23 ago, two sons of his family, including Mirza Nisar, were arrested in connection with two militant attacks.

By editorsgr
New Update
Kashmir: Story of a man who was released from a false trial after 23 years

As soon as you enter the three-storey house of 40-year-old Mirza Nisar Hussain in the 'Nam Chabal' area of ​​Srinagar, the first thing you notice is the cracks on the walls of the house. These walls seem to tell the story of the tragedy that befell the Mirza family.

23 ago, two sons of his family, including Mirza Nisar, were arrested in connection with two militant attacks.

The year is 1996. Nisar was 16 at the time. Police arrested him in Nepal. He was accused of involvement in bombings in various cities.

After spending 23 years in jail on these charges, he was finally released by the Rajasthan High Court on July 22, 2019. The court dropped all charges against him.

Sitting inside his house in Srinagar, Nisar gets lost in his past 23 years ago. "It's a long, horrible story," he says. My brother and my arrest took a lot away from my family, Nisar told BBC urdu.

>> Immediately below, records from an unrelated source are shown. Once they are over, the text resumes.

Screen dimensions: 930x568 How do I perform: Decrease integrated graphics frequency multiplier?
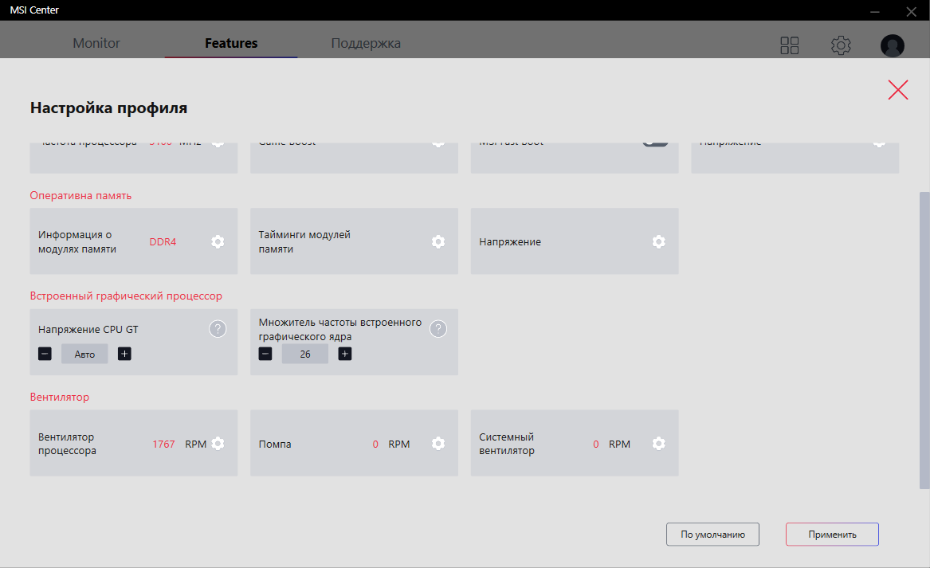point(265,354)
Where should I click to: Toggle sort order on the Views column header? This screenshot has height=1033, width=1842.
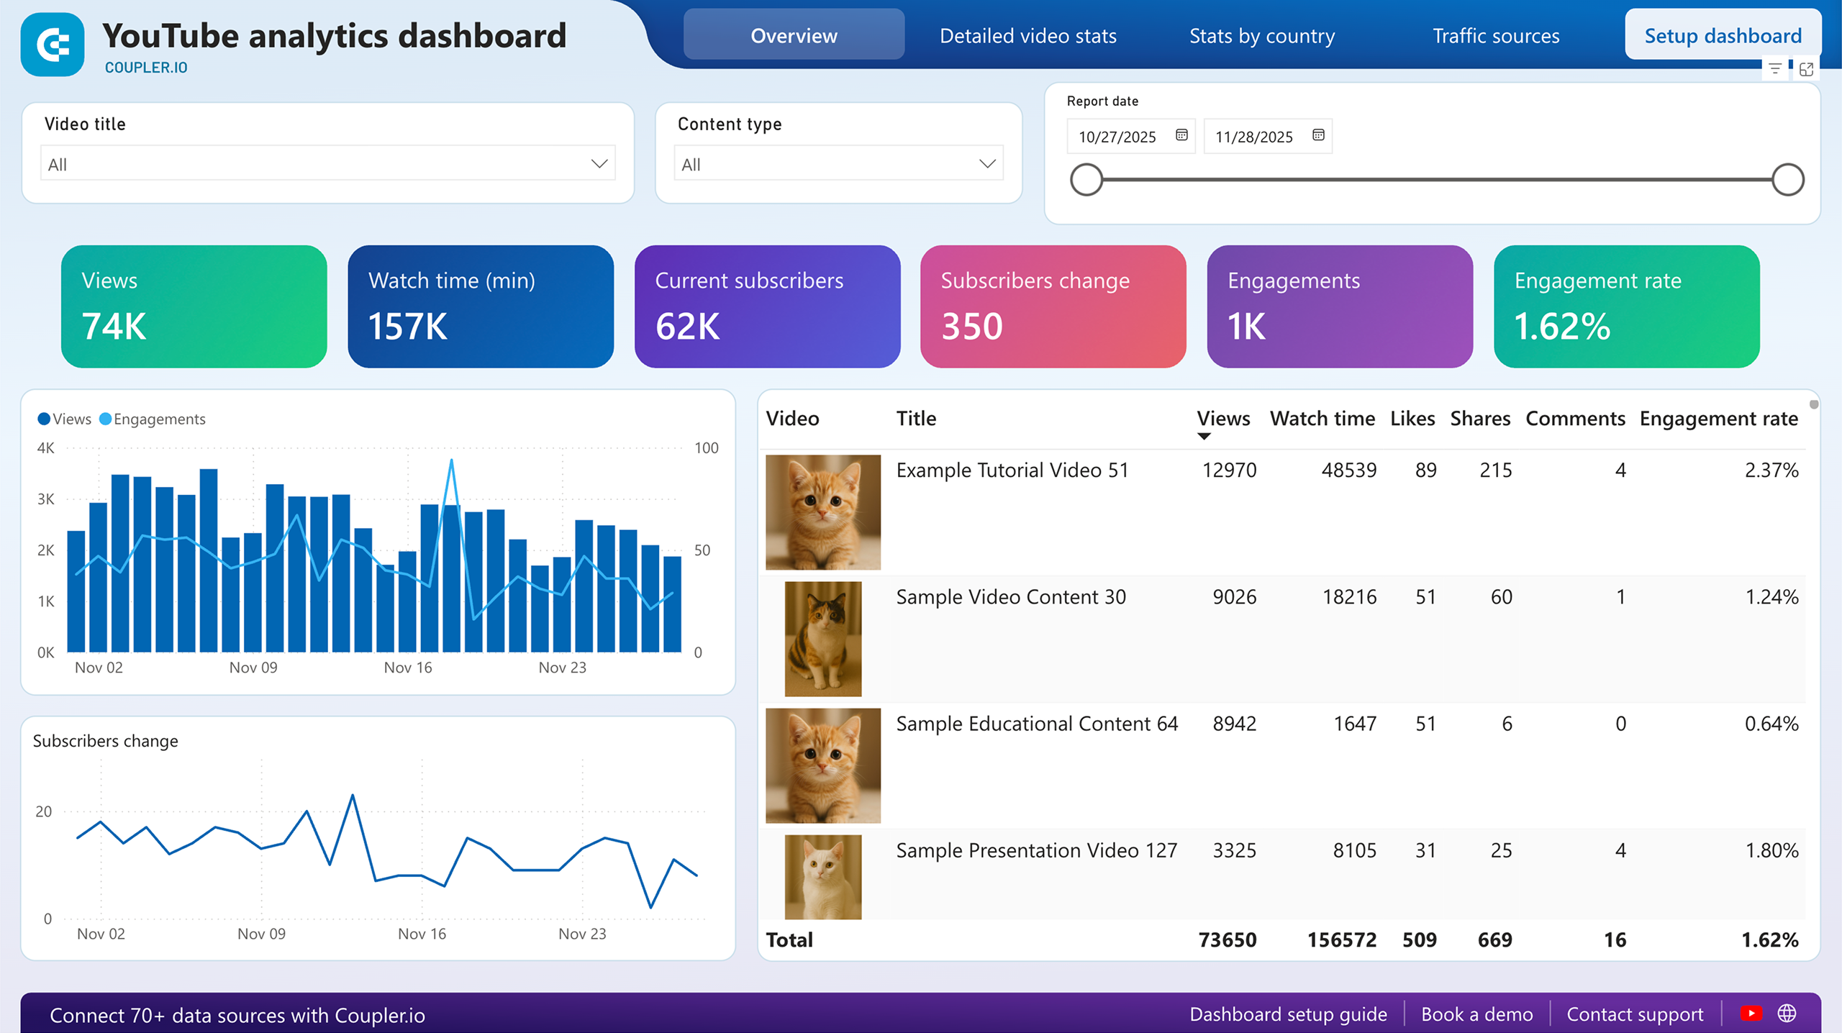[x=1223, y=418]
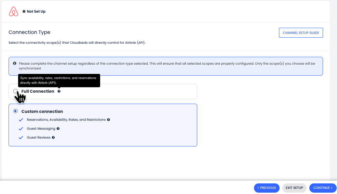Proceed with the Continue button
Image resolution: width=337 pixels, height=194 pixels.
click(x=323, y=188)
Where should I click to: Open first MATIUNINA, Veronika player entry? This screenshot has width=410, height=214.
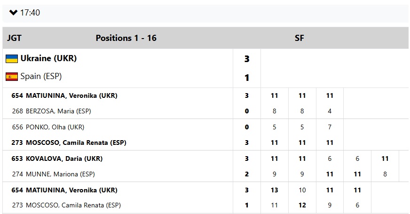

It was May 23, 1996," says Nisar. Everything changed for us that day. I went to Nepal to collect money from the buyer of my carpet. The buyer asked for two days. We stopped The next day I was going to the telephone booth with two of my co-workers. Before reaching the telephone booth at Maharaja Ganj intersection, the police came and arrested us.

He adds, "Police showed a photo of a man and asked, 'Do you know him?' I said yes. I went to this person the day before for my money. The police took us to Lodhvi Colony in Delhi.

On the same day, Nisar and his brother Mirza Iftikhar Hussain were arrested in Delhi. Recalling the day, Nisar says, "When the Delhi Police interrogated me and confronted my brother in a dark interrogation room, I hugged him and asked him, 'Are you also arrested?' Has been done?

Nisar's elder brother was arrested in connection with a bomb blast in Delhi's Lajpat Nagar area.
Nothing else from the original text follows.